Copy the lines of the data below word for word, starting at the line that contains "Uncheck the Enable box for WMS_User" and ending at the line that contains "I will point(2018,191).".

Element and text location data
○ ○ ○ ○ ○

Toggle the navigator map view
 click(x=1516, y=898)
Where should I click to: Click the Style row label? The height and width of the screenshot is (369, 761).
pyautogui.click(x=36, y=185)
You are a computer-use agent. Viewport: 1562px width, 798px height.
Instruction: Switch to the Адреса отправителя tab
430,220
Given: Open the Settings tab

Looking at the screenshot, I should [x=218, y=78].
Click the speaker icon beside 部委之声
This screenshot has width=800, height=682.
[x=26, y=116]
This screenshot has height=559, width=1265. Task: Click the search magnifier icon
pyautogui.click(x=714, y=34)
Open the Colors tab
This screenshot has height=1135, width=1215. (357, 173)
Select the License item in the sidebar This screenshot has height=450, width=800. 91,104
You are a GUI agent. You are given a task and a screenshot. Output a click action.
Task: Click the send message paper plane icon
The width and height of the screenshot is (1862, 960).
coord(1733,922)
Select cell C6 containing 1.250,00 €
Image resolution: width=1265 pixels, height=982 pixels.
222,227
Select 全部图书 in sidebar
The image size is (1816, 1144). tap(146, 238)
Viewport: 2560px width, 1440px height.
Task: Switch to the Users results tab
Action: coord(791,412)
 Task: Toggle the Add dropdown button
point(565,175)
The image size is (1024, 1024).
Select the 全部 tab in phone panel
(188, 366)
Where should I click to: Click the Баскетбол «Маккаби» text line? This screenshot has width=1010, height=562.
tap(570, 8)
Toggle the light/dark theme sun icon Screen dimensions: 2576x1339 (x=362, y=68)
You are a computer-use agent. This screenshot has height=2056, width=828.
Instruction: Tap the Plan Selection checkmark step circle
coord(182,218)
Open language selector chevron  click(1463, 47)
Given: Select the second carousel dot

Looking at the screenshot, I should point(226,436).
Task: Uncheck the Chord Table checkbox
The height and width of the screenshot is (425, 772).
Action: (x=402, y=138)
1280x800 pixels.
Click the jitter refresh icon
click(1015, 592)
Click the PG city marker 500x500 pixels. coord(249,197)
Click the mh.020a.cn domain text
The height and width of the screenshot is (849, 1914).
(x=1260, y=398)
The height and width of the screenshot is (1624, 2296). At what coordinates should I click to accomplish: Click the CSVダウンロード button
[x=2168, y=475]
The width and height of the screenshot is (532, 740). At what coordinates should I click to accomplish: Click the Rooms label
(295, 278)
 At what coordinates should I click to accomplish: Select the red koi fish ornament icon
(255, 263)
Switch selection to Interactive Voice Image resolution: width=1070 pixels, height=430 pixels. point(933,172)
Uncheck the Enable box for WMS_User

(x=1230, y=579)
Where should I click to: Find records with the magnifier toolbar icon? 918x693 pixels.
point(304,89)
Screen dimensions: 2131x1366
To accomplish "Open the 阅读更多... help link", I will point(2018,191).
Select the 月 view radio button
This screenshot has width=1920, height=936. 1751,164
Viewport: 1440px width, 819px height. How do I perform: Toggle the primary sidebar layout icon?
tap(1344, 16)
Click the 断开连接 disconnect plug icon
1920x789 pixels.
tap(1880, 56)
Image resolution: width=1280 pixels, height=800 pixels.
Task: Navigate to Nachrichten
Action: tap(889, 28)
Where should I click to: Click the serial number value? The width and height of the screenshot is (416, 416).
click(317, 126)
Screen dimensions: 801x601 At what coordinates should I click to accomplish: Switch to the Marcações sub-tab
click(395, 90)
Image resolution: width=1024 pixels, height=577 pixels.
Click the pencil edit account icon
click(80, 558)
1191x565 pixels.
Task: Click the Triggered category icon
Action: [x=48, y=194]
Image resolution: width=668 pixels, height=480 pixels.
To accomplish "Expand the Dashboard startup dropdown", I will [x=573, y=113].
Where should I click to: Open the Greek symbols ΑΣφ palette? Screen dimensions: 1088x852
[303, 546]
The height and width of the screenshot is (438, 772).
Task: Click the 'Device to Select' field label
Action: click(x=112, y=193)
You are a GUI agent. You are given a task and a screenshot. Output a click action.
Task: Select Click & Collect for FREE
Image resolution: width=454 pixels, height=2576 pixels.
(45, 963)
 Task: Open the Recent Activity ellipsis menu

○ ○ ○ ○ ○

* **TASK OUTPUT**:
Uncheck the Enable box for WMS_User

(x=1230, y=579)
Where should I click to: Find records with the magnifier toolbar icon? 918x693 pixels.
point(304,89)
Screen dimensions: 2131x1366
To accomplish "Open the 阅读更多... help link", I will point(2018,191).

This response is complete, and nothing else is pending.